With the Lidcombe Program for childhood stuttering, our first goal, usually, is to eliminate or virtually eliminate the child’s stuttering in ‘structured activities’ at home (early Stage 1). By ‘structured activities’, we mean that we set up the sessions deliberately in a way to get the child as fluent as possible, as quickly as possible, for 10-15 minutes a day. You can read more about the Lidcombe Program here.
To encourage stutter-free speech, it’s a good idea to set up a calm environment. Usually, this means turning off the TV, distracting any siblings (and pets) with other activities, sitting on the floor or at a table with your child, and playing simple, age-appropriate games that encourage your child to speak at a level that assists them to stay fluent.
In our free ebook, we list 10 of our all-time favourite Lidcombe Program activities, including reading a picture book together, labelling games, lotto, glue and fishing games, memory, and binary choice activities.
These days, many children respond well to digital or computer-based resources, including children doing the therapy by telehealth and when busy families want to do the therapy ‘on the move’ (or between other things).
Many preschoolers are fascinated by dinosaurs. In this 17-page resource, we use this common interest to help families practice smooth talking with many unfamiliar, polysyllabic words: the names of dinosaurs.
In this exercise, you will ask your child to name a dinosaur smoothly that you have just named. Many dinosaurs have polysyllabic names, so this exercise is a little bit harder for many children who stutter than simply repeating single or two syllable words (like ‘car’ or ‘table’).
If your child has difficulty repeating the name, break it into evenly spaced and timed syllables, e.g. ty-rann-o-sau-rus-rex.
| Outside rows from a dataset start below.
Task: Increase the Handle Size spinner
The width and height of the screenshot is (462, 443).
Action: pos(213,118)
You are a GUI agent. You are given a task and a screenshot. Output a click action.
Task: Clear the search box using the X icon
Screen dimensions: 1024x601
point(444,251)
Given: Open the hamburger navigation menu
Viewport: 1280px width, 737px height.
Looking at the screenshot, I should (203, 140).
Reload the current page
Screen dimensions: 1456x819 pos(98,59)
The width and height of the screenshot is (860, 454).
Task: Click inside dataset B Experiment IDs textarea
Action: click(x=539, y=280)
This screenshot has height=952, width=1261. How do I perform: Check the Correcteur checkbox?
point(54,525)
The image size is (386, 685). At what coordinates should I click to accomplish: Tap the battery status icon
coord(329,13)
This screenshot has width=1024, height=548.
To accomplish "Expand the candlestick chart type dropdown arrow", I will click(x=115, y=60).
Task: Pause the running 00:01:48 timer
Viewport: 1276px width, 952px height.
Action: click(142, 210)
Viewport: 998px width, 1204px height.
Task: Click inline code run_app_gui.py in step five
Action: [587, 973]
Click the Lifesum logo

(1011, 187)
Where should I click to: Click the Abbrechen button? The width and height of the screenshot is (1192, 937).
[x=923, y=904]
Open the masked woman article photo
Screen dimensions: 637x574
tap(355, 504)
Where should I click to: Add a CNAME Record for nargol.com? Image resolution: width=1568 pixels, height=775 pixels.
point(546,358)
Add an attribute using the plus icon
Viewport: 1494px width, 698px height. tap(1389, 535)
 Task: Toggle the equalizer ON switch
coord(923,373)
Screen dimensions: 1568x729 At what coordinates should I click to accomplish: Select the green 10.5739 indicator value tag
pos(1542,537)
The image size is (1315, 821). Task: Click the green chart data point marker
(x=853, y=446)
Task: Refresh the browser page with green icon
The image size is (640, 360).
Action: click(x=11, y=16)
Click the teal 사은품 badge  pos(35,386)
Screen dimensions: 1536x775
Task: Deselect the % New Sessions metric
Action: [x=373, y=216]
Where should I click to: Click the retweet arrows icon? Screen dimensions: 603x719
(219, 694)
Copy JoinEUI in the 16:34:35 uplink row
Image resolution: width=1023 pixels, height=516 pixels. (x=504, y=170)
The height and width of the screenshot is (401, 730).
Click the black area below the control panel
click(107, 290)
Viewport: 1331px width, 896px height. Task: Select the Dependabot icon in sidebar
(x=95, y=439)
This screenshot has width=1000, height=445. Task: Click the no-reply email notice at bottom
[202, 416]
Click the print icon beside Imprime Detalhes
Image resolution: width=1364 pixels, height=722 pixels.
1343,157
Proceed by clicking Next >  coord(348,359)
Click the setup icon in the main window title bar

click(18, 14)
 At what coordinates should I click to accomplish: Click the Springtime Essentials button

If this is still too hard for your child to say smoothly, turn the task into a binary choice question, using a question that your child can answer, e.g. ‘Which one do you like – the green one or the orange one?’ (top/bottom, big/small, scary/funny looking, etc).
On each page, we feature one ‘famous’ dinosaur. Choose this dinosaur to point at if your child has difficulty repeating some of the less well-known dinosaurs.
Don’t worry about correct pronunciation – yours or your child’s! The key goal is smooth talking!
Remember: You need to be trained by a qualified speech pathologist to do the Lidcombe Program properly. Among other things, you need to be able to distinguish between stuttering and stutter-free speech; and confident to give the therapy (including the required verbal contingencies) as set out in the manual.
Over the years, we’ve found that the Lidcombe Program works best when parents and children enjoy doing home practice sessions together. This resource is designed to help – particularly in the early, highly structured part of the program, or whenever necessary to help children who stutter to get and stay fluent.
In our speech pathology clinic, we have found this resource useful. We hope you do too!